* Challenge
Determine how many lines in the items below contain the string "Toggle", treating uppercase and lowercase letters as distinct. Reply with that number alone.

* Source material
*****

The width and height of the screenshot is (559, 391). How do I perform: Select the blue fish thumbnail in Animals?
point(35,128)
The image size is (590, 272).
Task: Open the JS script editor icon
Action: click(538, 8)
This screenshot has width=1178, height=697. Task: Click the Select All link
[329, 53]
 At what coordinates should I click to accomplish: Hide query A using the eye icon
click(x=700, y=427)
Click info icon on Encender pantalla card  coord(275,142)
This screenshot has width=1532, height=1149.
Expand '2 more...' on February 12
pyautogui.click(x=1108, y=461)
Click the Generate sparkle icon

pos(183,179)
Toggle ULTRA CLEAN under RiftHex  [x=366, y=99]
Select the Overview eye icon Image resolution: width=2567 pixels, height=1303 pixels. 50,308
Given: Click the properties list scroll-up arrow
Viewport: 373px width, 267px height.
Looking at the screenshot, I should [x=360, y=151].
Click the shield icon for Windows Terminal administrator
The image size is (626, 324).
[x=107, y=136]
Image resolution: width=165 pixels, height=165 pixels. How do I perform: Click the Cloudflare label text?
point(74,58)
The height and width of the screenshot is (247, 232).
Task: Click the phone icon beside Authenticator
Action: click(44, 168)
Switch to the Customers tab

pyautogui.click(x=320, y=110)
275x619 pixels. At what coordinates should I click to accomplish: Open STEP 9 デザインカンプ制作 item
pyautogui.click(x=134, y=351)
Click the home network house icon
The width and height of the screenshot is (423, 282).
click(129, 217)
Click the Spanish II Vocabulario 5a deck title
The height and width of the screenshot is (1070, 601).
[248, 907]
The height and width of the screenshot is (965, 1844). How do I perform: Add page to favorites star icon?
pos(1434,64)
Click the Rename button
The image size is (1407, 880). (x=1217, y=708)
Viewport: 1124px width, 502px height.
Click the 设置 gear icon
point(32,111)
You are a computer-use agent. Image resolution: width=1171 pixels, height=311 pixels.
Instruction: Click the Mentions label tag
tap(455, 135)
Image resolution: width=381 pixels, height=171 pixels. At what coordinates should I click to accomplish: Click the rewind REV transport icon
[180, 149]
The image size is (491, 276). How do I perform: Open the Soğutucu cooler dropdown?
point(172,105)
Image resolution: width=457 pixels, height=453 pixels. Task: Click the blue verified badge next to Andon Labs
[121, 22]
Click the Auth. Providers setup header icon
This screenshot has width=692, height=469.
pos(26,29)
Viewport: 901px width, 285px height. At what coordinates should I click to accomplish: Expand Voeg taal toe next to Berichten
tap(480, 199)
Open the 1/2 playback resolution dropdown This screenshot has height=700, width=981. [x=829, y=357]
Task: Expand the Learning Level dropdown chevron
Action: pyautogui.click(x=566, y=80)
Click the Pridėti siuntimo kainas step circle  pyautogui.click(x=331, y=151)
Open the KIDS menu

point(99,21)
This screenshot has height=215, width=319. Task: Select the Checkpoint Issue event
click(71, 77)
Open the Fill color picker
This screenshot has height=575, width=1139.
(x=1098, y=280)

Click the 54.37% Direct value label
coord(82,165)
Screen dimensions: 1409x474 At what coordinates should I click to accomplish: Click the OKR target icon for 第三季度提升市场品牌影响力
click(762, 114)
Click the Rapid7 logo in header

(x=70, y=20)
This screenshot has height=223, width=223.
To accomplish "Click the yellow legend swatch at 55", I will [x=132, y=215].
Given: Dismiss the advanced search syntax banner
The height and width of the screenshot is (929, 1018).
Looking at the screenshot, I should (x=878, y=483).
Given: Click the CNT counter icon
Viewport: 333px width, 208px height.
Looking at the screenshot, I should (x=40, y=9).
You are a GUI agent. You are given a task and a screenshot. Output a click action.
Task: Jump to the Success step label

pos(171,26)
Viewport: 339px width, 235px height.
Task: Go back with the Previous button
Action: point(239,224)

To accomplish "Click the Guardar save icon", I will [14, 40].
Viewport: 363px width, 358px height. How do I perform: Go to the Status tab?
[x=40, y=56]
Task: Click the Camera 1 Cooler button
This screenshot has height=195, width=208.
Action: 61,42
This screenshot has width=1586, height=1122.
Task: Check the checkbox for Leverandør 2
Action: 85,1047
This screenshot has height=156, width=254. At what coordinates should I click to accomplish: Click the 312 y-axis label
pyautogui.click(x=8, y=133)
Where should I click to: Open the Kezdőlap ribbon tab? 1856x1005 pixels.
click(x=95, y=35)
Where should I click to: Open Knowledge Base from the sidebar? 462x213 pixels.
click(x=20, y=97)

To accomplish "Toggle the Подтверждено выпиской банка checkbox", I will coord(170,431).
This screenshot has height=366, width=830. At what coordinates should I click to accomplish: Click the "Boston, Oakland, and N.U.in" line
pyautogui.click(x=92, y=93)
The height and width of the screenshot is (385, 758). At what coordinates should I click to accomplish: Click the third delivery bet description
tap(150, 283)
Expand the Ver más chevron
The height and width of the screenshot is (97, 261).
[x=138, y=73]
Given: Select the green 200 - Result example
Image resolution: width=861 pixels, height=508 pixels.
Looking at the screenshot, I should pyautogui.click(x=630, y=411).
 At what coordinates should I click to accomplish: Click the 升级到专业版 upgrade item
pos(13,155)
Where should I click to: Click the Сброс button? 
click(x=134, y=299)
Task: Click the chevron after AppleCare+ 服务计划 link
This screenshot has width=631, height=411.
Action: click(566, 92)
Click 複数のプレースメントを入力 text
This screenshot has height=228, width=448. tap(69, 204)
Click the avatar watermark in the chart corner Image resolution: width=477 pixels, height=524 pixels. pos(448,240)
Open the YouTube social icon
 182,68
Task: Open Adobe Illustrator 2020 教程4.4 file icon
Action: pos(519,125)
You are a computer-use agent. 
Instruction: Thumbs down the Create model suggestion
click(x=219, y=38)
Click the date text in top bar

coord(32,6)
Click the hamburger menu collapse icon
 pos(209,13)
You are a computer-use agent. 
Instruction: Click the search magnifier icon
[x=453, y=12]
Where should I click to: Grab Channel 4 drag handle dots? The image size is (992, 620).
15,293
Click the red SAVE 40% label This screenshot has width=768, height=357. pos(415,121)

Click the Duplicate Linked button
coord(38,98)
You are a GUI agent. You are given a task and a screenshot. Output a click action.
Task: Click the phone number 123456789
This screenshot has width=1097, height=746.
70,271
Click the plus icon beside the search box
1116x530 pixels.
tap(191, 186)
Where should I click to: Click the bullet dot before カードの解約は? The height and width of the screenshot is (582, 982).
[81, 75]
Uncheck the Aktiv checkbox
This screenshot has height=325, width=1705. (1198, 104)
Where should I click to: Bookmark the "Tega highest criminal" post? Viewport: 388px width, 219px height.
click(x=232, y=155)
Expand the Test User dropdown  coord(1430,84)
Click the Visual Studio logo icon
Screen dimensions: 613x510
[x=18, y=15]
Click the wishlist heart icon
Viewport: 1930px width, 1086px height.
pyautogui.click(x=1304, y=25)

*****

* Complete output
2